• Provided records:
--

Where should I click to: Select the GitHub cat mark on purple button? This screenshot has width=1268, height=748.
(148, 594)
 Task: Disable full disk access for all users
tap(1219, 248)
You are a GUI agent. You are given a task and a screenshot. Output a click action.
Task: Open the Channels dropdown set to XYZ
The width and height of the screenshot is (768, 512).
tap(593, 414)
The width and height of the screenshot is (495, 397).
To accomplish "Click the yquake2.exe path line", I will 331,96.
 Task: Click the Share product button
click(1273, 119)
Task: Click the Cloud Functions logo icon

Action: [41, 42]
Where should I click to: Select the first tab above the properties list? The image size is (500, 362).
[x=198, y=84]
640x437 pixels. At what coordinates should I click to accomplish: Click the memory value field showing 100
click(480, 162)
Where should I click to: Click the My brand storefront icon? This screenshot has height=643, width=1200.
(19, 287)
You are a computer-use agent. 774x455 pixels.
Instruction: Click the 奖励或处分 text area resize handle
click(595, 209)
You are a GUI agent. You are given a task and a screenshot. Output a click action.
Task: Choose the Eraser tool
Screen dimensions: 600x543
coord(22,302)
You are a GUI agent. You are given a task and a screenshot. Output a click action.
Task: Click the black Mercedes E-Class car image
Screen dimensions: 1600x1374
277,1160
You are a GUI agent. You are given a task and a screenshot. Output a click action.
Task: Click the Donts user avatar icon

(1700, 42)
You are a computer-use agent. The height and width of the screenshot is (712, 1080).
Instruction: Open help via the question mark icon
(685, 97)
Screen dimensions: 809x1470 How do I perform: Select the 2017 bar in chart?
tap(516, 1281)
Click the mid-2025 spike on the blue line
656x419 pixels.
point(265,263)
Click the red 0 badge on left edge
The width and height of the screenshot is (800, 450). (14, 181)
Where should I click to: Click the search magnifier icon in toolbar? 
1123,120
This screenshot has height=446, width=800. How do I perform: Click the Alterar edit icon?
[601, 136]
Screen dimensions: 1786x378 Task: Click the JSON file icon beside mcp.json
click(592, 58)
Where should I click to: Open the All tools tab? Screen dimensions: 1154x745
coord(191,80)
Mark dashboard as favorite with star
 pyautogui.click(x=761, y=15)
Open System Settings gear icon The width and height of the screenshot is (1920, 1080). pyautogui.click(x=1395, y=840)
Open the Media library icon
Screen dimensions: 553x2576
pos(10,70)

--

Begin with the line containing "Screen dimensions: 600x543" and retype it and each line after it through the end of the records, keeping them exact and including nothing more.

Screen dimensions: 600x543
coord(22,302)
You are a GUI agent. You are given a task and a screenshot. Output a click action.
Task: Click the black Mercedes E-Class car image
Screen dimensions: 1600x1374
277,1160
You are a GUI agent. You are given a task and a screenshot. Output a click action.
Task: Click the Donts user avatar icon

(1700, 42)
You are a computer-use agent. The height and width of the screenshot is (712, 1080).
Instruction: Open help via the question mark icon
(685, 97)
Screen dimensions: 809x1470 How do I perform: Select the 2017 bar in chart?
tap(516, 1281)
Click the mid-2025 spike on the blue line
656x419 pixels.
point(265,263)
Click the red 0 badge on left edge
The width and height of the screenshot is (800, 450). (14, 181)
Where should I click to: Click the search magnifier icon in toolbar? 
1123,120
This screenshot has height=446, width=800. How do I perform: Click the Alterar edit icon?
[601, 136]
Screen dimensions: 1786x378 Task: Click the JSON file icon beside mcp.json
click(592, 58)
Where should I click to: Open the All tools tab? Screen dimensions: 1154x745
coord(191,80)
Mark dashboard as favorite with star
 pyautogui.click(x=761, y=15)
Open System Settings gear icon The width and height of the screenshot is (1920, 1080). pyautogui.click(x=1395, y=840)
Open the Media library icon
Screen dimensions: 553x2576
pos(10,70)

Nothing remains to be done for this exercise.